Figure 5 displays the stress–strain curves for the pure LDPE/LLDPE 70/30 blend and the LDPE/LLDPE/SA blown film with various SA contents (0–1.5 wt.%) in the MD, and the tensile properties of the studied films are summarized in Table 2. According to Figure 5B, the stress at break value of the pure blend film increased after adding the SA content (0.5–1.5 wt.%) and the composite with 0.5 wt.% of SA loading showed the highest stress at break (37.96 MPa). In this case, the enhancement of the tensile properties can be clarified by considering the possible influence of SA on the molecular orientation during the extrusion blowing along the MD as well as the good matrix–particle adhesion [24], consequently, promoting the increase in the tensile strength of the composite film with the addition of SA particles (0.5–1.5 wt.%). However, if the SA amount exceeded 0.5%, the stress at break decreased gradually from 37.96 to 27.72 MPa.
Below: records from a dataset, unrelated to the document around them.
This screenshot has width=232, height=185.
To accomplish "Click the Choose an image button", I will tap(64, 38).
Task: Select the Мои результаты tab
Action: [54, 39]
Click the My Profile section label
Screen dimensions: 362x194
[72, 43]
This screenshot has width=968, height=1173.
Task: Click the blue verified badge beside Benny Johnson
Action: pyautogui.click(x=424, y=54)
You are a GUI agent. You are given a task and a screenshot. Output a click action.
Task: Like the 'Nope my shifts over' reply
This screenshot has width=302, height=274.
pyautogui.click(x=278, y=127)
In contrast, the stress–strain curves illustrated that the strain at break values of the LDPE/LLDPE blend film gradually decreased from 882.18% to 349.01% with the incorporation of SA (0.5–1.5 wt.%). The SA particles may be stuck inside the entanglements, thus resulting in a restriction in the polymer’s total chain mobility [20].
The gradual decrease in mechanical properties above a 0.5 wt.% SA loading may deteriorate the dispersion in the LDPE/LLDPE blend solution, as mentioned earlier [25]. In addition, agglomerated SA particles exhibit poor tensile properties. In this study, the SA particles were well-dispersed at lower loading (0.5 wt.%), showing excellent reinforcing efficiency. Moreover, as shown in Figure 5A, the stress increased gradually with filler loading (0.5–1.5 wt.%) within a lower (90%) strain. This behavior is likely to be related to the stiff layers of silicate with a high aspect ratio, which produce a high degree of interaction and appropriate interfacial adhesion properties. Moreover, this tendency restricts the free movement of the polymer chains, increasing the tensile strength value [26]. However, when the strain values increased, a strain hardening mechanism developed, which may be a result of an orientated crystalline structure of polymer in both MD (Figure 5B) and TD (Figure 6B) [25]. Nanocomposites containing various SA concentrations (0.5–1.5%) showed different strain hardening mechanisms than the pure blend film, as was expected by considering the influence of SA dispersion on the polymer chain orientation along the blow direction during the film-blowing [27], which was also demonstrated by the yield point at low strain values (Figure 5A and Figure 6A) and that, with an increase in SA content (0.5–1.5%), the yield stress and yield strain of the blown film, as shown in Table 2 and Table 3, increased from 6.34–7.13%, and 9.92–11.49 MPa, respectively, for MD and by 7.77–8.28%, 6.11–8.25 MPa, respectively, for TD (i.e., the mechanical strength and flexibility increased as the SA content increased). The crystallinity of the blown film (Table 4) was also influenced by the effect of SA on the molecular chain, as the molecular orientation decreased the polymer fractional free volume and molecular flexibility, and induced crystallinity [28].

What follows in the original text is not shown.